Hansen drew first blood with a lengthy letter to the city's Civic San Diego planning agency advocating changes to Born & Raised, to be located at the site of the former Nelson Photo building on the corner of Kettner and Fir streets.
“Few people would receive notice of an outdoor bar less than 20 feet from their bedroom window, proposing hours of 8am-1am, and not wish to provide input into that decision," said Hansen in an email responding to a request for comment.
"Public employees maintain the right to express their views as private citizens when they elect to work in public service.”
Hyla P. Wagner, a lawyer for the state's Fair Political Practices Commission, agreed that it was legal for Hansen to lobby regarding the project, with some restrictions.
"You must limit your comments to your personal interests and make clear that you are not speaking in the interest of any other person or group, or acting in your official capacity,” Wagner’s advice letter said.
"Similarly, you may not discuss the decision with other officials outside of public comments made at any public meetings.”
Hansen's roommate is free to go further, according to Wagner, who wrote, "assuming your boyfriend is not a public official, the conflict of interest rules would not apply to him.”
It is also okay for the pair to hire "noise experts or government affairs consultants" prior to the hearings.
"If public members can appear with experts, you may as well.
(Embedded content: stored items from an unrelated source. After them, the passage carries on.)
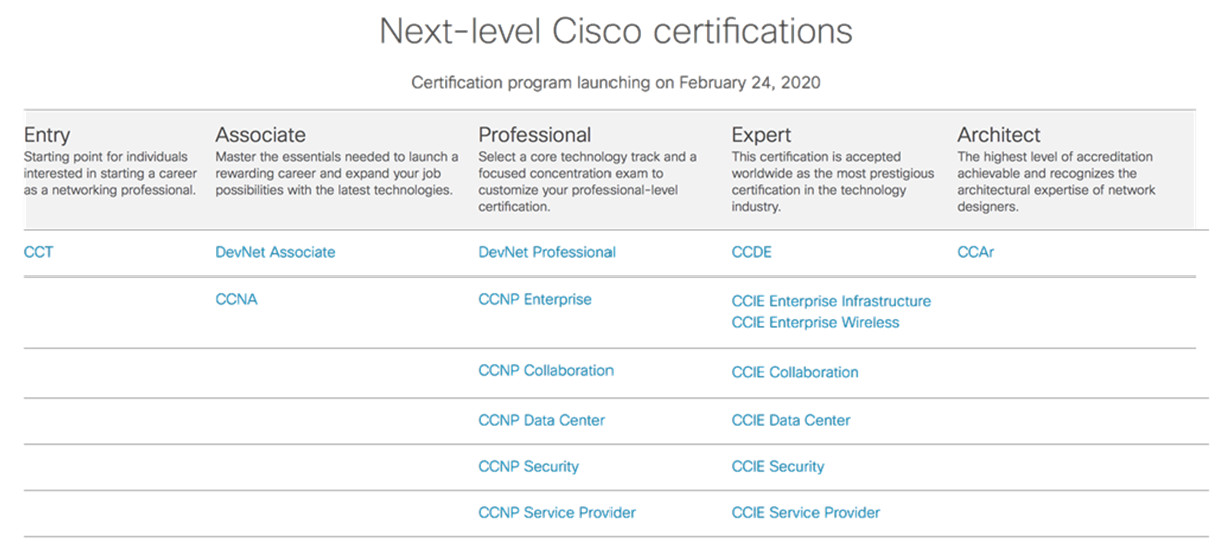Click the Expert column heading
1222x552 pixels.
(761, 135)
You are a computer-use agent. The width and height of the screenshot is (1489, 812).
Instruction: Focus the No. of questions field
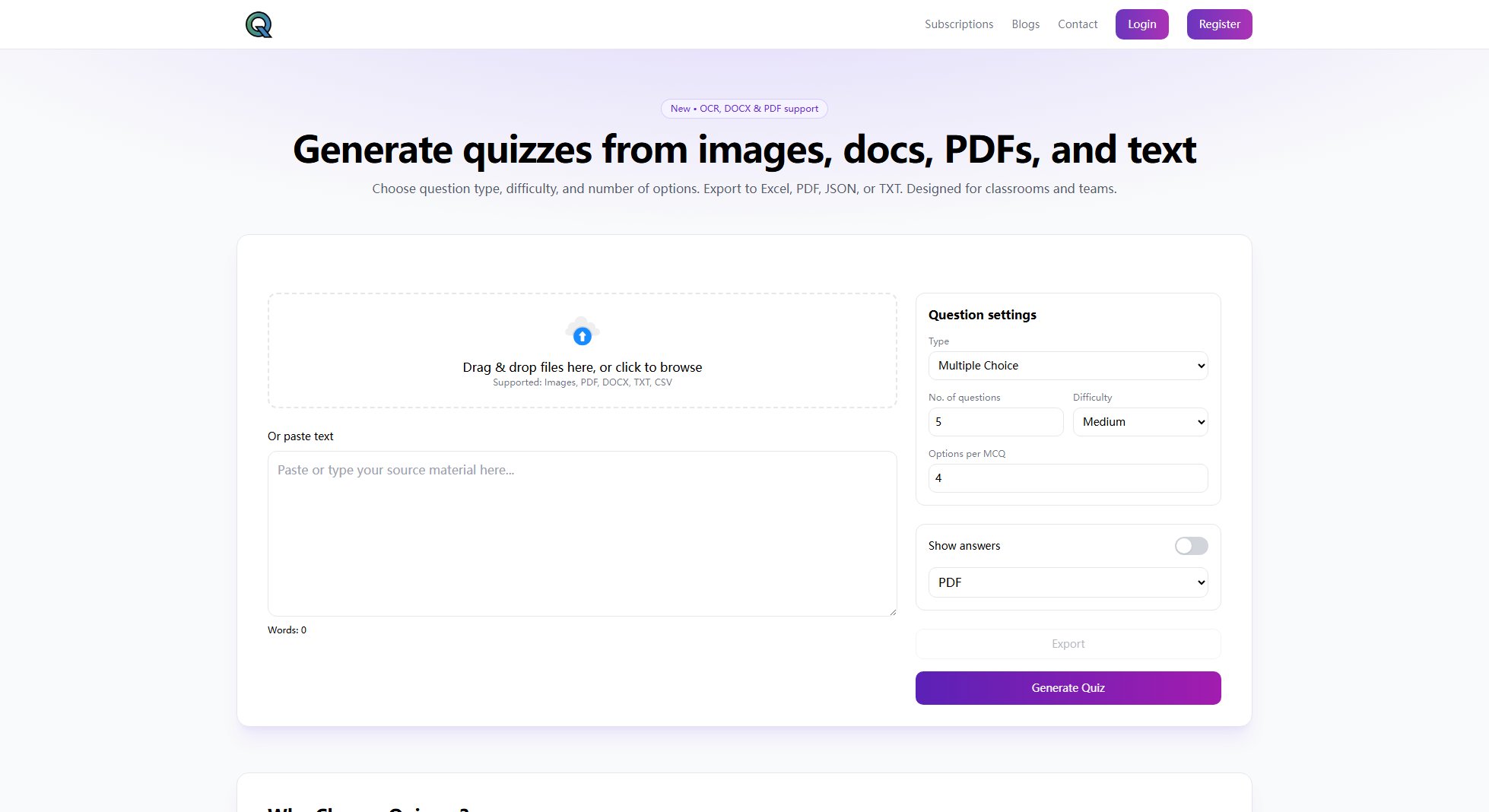tap(995, 422)
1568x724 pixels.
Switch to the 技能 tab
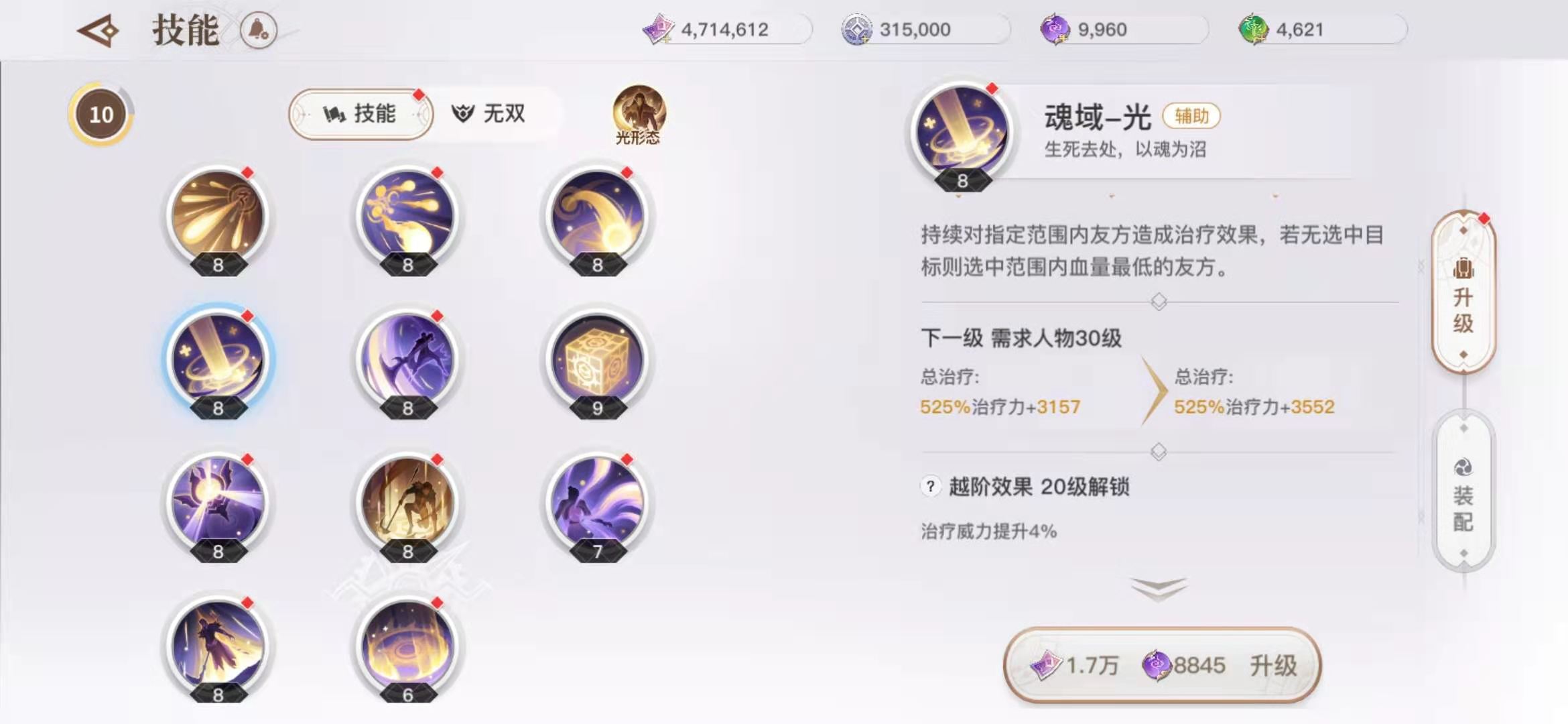361,114
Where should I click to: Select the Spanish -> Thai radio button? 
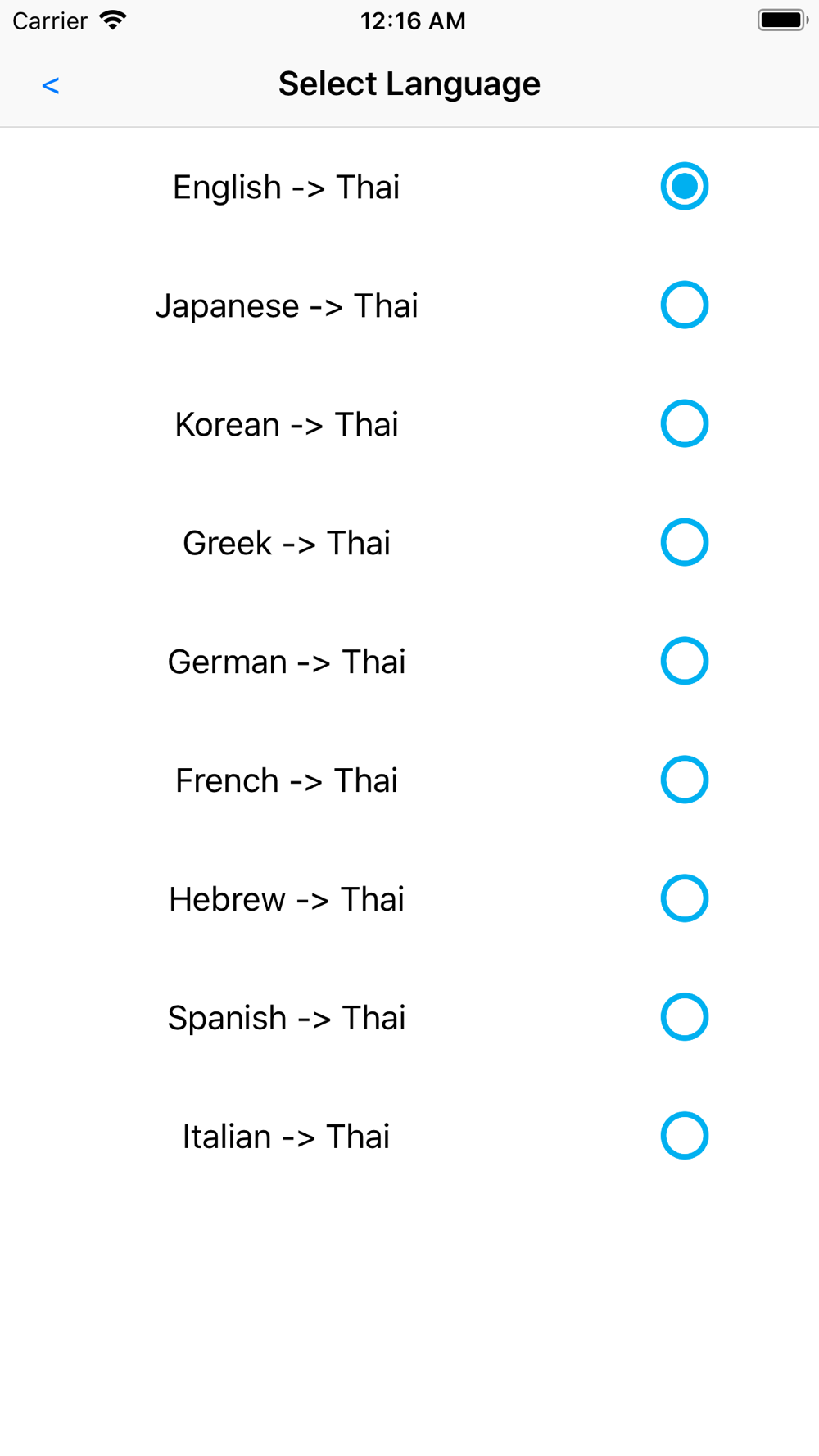(x=684, y=1018)
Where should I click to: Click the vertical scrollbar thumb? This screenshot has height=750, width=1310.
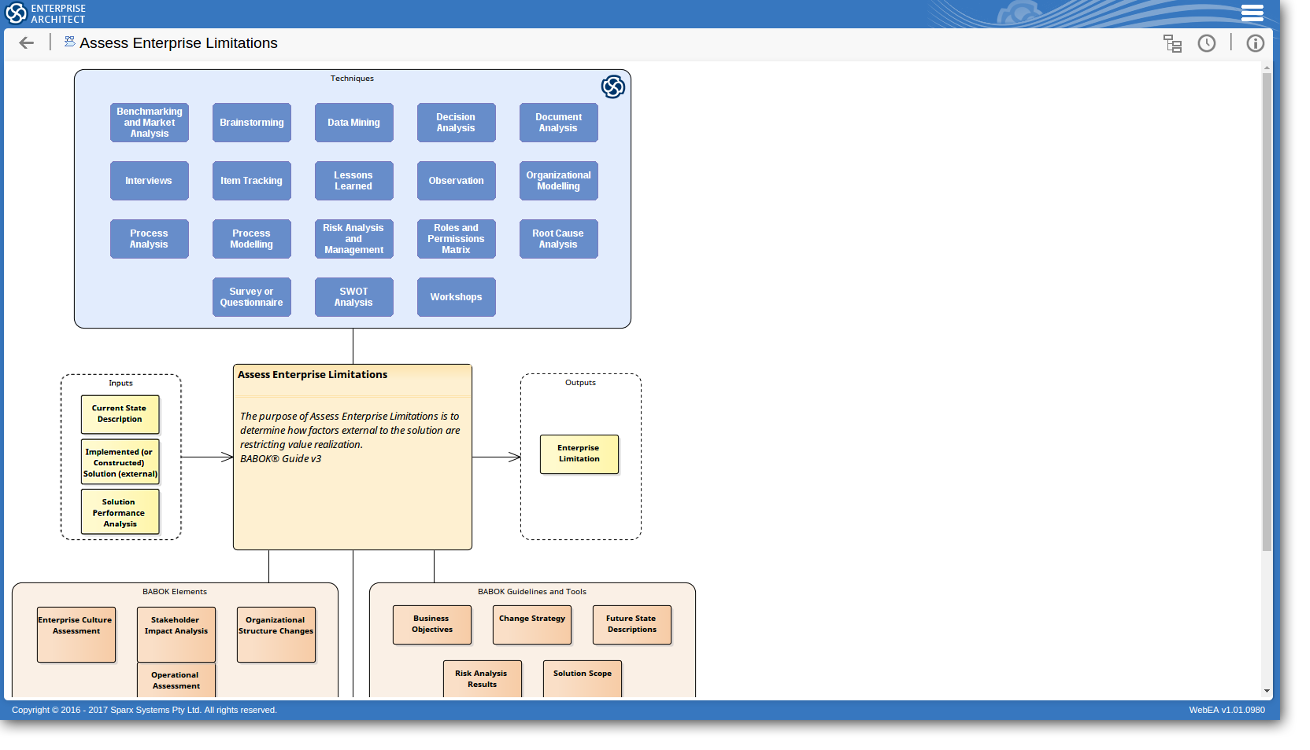coord(1267,310)
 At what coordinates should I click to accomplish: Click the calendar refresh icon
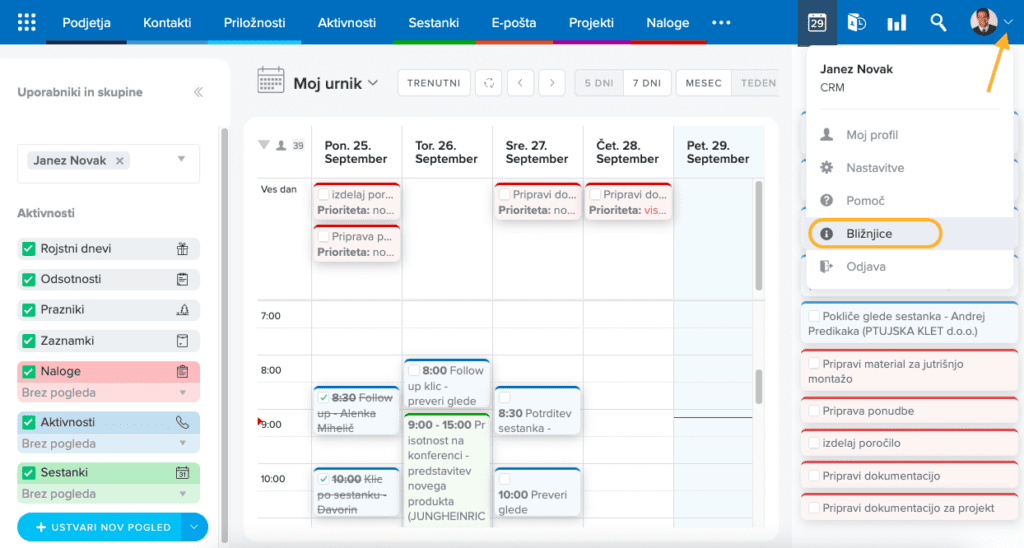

Or you may consult experts outside of the public meeting in preparation of your comments.”
Before getting his gig with Faulconer in March of last year, Hansen was an attorney with the big downtown law and lobbying firm of Sheppard Mullin, famous for its close ties to local politicos and connections to judges.
Among his clients was Rancho Guejito Corporation, owner of a giant parcel the company has been attempting to develop in North County over the objections of environmentalists and others.
Sheppard Mullin has long heaped campaign contributions on an assortment of city officials, not always timely disclosed.
In addition to city regulators, the Little Italy restaurant proposal has also been running a regulatory gauntlet at the San Diego County Regional Airport Authority, which has adopted safety rules to limit the occupancy of new restaurants near the airport’s flight path.
“How does the Airport Authority come up with rules to lower density for retail and restaurants and residential when there are 50,000 people a day sitting in Terminals 1 and 2,” Little Italy Association honcho Marco LiMandri told the San Diego Union-Tribune earlier this week. “If there’s any potential danger, that’s where it is."
That's also where another Faulconer friendship is currently involved, in the form of Tony Young, the former Democratic city councilman who quit in the midst of his term to briefly head up the local Red Cross before mysteriously resigning to start his own lobbying outfit.
In addition to influence peddling for well-heeled clients including SDG&E, Mission Valley's Sudberry Properties, and shopping-mall developer Westfield, Young is president of One San Diego, the nonprofit established by the mayor to promote his anti-poverty agenda.
The effort is largely funded by big money from donors with business at city hall, the latest reported giver being cell-phone giant AT&T, coming up with $22,500 last month.
Airport authority lobbying disclosure records show that Young's firm, Civic Link Strategies, was hired by Consortium Holdings on October 23 for advocacy work regarding "Land use determination by the Commission."